AIM OF THE TASK
Report each line in the entries below that contains the string "header", copying every such line in full.

(Entries from a collection)
════
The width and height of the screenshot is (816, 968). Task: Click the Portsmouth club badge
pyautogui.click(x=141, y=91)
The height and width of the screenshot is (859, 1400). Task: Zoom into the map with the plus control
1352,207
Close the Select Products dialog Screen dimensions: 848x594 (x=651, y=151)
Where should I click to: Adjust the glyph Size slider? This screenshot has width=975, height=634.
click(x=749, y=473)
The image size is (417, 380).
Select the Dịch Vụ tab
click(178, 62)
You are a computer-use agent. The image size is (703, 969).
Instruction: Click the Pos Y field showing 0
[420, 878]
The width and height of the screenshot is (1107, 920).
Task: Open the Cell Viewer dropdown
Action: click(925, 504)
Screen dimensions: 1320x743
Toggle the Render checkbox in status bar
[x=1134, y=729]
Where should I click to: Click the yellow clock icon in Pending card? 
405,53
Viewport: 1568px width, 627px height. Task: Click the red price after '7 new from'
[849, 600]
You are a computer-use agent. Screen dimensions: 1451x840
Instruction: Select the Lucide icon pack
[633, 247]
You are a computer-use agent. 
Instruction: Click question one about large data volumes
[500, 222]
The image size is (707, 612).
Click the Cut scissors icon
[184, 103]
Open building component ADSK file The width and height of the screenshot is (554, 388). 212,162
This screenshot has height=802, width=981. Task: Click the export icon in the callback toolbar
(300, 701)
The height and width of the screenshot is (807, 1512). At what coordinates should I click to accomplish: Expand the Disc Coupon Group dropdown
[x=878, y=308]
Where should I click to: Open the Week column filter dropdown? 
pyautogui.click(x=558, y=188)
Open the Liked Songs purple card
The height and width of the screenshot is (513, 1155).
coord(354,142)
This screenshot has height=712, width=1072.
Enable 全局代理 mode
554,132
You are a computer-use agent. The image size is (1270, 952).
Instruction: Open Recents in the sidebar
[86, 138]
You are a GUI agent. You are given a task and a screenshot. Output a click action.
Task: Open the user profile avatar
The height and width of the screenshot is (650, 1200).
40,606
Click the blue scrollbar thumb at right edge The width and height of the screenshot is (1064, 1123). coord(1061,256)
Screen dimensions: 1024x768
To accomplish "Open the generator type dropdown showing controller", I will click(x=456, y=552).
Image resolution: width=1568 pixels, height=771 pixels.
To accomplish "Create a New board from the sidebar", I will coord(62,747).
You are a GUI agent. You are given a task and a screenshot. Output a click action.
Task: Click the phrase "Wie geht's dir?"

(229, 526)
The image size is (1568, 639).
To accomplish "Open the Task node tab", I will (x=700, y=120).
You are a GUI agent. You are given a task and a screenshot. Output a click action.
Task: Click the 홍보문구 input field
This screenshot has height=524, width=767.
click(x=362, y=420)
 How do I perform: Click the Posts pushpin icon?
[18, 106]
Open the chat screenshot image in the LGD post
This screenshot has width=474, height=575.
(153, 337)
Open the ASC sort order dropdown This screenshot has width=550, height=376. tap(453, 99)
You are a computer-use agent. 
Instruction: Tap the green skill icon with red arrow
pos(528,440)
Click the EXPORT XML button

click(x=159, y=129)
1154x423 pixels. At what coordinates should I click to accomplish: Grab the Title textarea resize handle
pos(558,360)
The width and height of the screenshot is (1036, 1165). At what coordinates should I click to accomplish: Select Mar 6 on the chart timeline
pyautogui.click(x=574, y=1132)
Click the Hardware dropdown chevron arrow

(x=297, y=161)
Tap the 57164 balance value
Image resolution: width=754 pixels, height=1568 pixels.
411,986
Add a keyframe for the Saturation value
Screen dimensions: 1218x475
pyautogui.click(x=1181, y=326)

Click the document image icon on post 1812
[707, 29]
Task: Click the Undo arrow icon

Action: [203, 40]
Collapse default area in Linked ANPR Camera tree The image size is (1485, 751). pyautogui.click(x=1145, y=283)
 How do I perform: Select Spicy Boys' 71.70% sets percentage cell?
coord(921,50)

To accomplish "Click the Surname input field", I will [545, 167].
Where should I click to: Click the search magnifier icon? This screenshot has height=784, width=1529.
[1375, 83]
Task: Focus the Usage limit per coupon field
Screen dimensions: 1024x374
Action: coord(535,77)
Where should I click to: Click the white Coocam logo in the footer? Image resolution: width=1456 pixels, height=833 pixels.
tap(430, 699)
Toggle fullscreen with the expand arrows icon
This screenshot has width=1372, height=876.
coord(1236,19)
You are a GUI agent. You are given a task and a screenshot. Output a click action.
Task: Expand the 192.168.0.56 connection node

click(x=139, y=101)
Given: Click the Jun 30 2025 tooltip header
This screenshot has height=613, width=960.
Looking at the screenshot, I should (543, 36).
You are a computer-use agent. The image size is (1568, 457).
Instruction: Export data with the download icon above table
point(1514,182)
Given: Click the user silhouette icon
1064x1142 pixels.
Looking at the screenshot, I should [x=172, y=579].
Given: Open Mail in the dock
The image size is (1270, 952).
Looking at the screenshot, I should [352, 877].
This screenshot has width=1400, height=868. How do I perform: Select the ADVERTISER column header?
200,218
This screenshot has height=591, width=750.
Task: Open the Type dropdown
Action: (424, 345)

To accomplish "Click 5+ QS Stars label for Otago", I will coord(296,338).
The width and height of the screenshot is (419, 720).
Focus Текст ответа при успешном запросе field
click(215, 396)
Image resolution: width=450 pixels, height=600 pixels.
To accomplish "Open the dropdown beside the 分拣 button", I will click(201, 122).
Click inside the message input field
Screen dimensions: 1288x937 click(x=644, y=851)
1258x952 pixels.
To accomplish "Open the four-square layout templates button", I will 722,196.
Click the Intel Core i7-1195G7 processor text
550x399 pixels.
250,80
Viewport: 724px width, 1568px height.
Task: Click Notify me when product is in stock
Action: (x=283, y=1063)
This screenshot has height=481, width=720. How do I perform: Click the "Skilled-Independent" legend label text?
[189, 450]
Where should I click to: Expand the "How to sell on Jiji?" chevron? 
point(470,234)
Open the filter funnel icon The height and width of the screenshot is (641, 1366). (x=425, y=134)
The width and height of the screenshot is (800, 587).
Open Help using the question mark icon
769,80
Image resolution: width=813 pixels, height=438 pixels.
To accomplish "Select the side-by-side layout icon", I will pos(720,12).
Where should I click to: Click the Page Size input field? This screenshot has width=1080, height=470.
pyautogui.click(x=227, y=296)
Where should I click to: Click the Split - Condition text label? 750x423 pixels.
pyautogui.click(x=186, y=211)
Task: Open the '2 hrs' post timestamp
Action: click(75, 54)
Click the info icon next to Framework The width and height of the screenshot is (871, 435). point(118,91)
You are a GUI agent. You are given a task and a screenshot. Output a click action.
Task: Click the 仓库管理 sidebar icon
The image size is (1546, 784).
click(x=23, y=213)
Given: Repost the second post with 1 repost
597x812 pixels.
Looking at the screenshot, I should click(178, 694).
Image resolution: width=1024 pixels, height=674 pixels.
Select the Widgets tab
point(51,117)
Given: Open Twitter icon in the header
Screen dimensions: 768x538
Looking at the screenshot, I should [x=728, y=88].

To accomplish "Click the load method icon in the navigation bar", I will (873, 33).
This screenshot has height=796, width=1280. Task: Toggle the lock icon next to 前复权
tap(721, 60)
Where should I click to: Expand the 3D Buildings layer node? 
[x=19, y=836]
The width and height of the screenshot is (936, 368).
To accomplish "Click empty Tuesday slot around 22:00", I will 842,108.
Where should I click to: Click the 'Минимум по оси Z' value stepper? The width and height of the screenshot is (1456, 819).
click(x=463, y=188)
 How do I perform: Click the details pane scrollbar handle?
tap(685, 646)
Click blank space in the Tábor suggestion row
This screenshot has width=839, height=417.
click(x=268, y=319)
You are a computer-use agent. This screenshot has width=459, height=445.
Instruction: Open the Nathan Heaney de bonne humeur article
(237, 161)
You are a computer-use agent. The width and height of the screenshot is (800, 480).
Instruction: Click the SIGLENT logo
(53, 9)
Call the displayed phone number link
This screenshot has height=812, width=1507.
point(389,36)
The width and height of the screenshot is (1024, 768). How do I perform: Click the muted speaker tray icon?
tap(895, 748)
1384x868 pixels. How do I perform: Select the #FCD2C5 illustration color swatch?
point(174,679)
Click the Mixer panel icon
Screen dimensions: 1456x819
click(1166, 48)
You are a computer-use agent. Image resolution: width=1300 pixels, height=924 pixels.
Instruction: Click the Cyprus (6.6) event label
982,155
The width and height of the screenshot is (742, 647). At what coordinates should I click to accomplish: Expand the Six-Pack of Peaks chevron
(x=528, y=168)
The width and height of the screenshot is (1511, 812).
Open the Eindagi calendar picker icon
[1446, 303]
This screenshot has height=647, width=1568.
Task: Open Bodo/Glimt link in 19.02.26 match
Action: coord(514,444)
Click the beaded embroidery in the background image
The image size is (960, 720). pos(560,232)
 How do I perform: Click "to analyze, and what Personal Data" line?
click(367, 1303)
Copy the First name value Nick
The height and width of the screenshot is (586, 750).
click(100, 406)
════
RESPONSE
Given: Click the Jun 30 2025 tooltip header
This screenshot has width=1400, height=868. How do I perform: Select the ADVERTISER column header?
Given: Open Twitter icon in the header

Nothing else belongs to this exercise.